### Stated goal
Select every line of the entries below that contains the word "Where" and copy those lines.

### Data entries
--- --- ---

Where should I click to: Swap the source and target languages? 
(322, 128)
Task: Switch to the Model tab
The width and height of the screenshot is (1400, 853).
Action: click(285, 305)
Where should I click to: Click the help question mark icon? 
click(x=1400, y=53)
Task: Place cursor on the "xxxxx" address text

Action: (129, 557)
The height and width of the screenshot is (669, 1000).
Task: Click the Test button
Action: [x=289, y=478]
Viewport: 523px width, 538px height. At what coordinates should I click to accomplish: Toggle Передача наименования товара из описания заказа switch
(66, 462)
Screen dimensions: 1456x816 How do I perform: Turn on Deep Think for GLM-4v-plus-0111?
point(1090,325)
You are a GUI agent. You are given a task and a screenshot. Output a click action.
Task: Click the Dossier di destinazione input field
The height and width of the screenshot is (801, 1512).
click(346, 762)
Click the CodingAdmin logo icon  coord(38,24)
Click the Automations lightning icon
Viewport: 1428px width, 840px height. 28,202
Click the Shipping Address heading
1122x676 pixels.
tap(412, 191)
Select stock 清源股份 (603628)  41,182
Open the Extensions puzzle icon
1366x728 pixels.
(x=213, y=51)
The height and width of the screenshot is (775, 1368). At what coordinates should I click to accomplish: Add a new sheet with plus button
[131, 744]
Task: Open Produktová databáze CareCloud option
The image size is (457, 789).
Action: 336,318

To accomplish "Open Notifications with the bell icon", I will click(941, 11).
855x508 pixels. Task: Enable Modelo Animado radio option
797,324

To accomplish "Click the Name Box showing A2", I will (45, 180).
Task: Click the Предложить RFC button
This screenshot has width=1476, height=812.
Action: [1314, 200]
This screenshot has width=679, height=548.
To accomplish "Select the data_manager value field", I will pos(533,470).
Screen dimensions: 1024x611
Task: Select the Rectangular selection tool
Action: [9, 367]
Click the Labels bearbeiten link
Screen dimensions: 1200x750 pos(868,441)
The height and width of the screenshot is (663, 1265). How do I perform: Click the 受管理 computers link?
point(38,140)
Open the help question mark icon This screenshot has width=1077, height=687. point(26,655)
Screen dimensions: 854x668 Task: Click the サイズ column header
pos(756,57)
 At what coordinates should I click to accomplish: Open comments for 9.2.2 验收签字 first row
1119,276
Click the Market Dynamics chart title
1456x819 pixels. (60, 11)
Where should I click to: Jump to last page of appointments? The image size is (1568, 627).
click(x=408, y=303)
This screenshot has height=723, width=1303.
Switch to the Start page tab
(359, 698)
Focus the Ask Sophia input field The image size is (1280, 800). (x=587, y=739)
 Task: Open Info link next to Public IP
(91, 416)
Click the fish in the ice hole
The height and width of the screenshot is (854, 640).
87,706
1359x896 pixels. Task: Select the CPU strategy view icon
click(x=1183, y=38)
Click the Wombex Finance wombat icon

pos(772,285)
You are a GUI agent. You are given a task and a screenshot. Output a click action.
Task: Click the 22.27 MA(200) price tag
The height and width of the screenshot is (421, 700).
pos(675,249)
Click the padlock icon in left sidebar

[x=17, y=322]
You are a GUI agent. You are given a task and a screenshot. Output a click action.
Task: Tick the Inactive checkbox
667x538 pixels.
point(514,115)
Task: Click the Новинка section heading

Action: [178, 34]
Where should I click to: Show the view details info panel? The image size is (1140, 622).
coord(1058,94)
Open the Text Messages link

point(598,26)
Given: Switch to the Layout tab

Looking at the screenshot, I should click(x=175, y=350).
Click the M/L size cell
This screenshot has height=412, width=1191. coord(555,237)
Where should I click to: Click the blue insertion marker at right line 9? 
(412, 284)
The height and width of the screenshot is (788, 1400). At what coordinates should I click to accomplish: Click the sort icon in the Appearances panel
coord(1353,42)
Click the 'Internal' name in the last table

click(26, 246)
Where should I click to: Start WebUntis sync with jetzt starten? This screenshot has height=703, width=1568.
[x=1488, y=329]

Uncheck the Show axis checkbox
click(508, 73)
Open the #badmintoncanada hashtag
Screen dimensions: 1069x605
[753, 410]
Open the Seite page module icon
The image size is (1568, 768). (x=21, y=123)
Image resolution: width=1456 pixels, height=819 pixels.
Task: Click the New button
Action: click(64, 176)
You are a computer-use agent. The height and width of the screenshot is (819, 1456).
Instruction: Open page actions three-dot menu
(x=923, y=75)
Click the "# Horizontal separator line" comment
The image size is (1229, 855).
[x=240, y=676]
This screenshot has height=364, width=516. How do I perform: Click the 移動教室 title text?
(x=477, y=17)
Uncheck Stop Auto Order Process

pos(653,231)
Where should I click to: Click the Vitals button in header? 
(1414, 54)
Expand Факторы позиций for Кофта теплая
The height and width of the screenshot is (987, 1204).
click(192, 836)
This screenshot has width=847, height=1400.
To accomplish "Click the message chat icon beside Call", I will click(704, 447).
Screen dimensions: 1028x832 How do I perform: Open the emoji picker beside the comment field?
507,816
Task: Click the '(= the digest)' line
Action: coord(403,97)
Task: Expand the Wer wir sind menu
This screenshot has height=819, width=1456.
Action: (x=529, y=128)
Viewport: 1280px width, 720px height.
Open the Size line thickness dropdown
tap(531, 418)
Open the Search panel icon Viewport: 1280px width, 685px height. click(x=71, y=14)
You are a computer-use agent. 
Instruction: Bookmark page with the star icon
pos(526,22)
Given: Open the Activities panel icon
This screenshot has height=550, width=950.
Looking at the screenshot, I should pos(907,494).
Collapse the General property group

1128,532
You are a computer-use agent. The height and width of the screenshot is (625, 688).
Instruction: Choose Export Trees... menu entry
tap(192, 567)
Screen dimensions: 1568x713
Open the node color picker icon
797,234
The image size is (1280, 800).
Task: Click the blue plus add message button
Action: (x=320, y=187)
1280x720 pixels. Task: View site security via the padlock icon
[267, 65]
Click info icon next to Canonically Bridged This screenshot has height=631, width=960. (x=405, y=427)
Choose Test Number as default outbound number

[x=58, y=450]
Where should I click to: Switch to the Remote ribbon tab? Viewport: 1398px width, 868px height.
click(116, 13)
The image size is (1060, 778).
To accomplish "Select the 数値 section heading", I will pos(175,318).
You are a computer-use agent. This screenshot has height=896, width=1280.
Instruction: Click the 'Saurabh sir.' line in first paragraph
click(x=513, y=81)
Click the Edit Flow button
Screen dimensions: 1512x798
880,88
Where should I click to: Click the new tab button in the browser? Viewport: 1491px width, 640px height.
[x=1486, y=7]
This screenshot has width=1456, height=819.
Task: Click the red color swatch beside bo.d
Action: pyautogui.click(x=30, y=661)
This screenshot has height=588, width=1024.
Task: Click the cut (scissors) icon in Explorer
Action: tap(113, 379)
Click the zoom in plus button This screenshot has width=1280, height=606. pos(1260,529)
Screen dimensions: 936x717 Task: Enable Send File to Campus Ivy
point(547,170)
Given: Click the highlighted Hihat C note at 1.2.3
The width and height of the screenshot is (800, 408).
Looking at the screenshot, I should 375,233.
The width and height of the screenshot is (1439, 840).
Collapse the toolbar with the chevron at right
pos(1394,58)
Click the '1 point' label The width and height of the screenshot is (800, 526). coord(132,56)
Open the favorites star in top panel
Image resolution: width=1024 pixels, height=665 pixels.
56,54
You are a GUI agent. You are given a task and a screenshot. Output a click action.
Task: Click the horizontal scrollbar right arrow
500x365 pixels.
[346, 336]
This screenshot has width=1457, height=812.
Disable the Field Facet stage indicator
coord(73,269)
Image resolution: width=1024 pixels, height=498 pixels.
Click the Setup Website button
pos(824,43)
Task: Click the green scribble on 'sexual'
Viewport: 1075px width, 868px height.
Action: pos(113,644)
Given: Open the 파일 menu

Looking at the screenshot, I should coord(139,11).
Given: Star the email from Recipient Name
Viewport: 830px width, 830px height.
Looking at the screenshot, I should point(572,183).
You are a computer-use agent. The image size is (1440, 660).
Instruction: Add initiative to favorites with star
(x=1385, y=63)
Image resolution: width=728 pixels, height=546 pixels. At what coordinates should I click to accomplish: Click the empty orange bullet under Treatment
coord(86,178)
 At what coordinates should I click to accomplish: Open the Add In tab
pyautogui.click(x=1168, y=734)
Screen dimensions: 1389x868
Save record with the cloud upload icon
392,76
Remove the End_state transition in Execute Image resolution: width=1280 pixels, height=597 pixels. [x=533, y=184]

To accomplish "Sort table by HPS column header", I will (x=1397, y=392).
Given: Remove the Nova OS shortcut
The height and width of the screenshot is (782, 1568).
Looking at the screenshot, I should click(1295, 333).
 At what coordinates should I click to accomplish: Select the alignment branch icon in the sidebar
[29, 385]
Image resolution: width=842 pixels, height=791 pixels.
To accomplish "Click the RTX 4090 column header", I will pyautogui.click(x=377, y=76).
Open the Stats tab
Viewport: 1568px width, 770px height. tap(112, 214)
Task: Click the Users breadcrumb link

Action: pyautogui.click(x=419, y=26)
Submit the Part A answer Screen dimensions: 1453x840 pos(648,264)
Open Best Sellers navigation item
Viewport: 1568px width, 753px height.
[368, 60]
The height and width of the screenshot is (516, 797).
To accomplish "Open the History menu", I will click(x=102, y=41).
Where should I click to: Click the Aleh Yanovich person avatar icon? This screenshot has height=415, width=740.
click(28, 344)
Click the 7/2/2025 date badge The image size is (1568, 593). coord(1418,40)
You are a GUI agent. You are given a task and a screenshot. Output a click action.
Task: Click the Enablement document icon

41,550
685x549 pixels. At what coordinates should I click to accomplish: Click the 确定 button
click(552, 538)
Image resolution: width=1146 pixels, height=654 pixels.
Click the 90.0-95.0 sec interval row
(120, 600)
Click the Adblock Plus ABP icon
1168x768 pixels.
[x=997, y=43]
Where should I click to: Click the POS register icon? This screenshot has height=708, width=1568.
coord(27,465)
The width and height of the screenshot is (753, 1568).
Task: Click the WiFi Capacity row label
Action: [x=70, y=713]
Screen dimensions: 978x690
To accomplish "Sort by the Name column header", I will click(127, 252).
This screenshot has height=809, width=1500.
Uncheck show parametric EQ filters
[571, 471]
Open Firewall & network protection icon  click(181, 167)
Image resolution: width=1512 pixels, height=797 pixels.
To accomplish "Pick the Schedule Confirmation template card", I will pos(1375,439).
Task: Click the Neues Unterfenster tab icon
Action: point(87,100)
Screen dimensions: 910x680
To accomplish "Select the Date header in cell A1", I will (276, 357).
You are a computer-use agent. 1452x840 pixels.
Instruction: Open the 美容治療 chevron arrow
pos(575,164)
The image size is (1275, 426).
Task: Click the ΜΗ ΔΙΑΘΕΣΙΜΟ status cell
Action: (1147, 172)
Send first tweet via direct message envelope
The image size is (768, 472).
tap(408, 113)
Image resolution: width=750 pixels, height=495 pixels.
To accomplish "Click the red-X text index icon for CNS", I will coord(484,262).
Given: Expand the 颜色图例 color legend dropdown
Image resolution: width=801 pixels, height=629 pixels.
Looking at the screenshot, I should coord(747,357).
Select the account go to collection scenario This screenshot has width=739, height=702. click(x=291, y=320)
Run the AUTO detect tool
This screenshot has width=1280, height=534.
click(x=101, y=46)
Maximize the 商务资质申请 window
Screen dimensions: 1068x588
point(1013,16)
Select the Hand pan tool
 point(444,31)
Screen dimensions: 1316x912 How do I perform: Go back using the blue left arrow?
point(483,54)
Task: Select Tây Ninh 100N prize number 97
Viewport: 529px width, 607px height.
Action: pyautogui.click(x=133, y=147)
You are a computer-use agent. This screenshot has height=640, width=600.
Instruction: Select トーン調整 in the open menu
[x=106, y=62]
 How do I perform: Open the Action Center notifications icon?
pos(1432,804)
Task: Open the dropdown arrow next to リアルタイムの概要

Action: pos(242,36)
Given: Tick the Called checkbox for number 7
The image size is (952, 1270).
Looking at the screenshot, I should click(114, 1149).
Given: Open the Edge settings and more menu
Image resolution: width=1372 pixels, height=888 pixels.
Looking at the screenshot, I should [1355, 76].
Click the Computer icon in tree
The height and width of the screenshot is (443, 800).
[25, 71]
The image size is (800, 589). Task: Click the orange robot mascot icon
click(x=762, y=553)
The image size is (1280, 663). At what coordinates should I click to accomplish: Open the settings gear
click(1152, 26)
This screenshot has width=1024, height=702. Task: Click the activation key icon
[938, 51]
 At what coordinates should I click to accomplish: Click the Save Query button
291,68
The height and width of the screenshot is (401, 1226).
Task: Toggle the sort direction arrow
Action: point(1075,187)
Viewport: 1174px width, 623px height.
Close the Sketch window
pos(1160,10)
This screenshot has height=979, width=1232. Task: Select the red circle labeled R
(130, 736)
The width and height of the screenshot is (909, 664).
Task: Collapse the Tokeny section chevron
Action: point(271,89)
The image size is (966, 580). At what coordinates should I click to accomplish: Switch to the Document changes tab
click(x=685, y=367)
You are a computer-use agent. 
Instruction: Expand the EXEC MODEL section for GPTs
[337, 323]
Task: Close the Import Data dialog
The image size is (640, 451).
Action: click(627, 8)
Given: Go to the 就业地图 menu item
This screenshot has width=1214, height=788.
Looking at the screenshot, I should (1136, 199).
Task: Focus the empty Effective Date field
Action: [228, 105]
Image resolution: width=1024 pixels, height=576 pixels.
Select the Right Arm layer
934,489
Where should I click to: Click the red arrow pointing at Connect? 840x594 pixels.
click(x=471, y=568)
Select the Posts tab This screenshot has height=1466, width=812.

--- --- ---

### Complete answer
Where should I click to: Swap the source and target languages? 
Where should I click to: Click the help question mark icon? 
Where should I click to: Jump to last page of appointments? The image size is (1568, 627).
Where should I click to: Show the view details info panel? The image size is (1140, 622).
Where should I click to: Click the blue insertion marker at right line 9? 
Where should I click to: Start WebUntis sync with jetzt starten? This screenshot has height=703, width=1568.
Where should I click to: Click the Vitals button in header? 
Where should I click to: Switch to the Remote ribbon tab? Viewport: 1398px width, 868px height.
Where should I click to: Click the new tab button in the browser? Viewport: 1491px width, 640px height.
Where should I click to: Click the Aleh Yanovich person avatar icon? This screenshot has height=415, width=740.
Where should I click to: Click the POS register icon? This screenshot has height=708, width=1568.
Where should I click to: Click the red arrow pointing at Connect? 840x594 pixels.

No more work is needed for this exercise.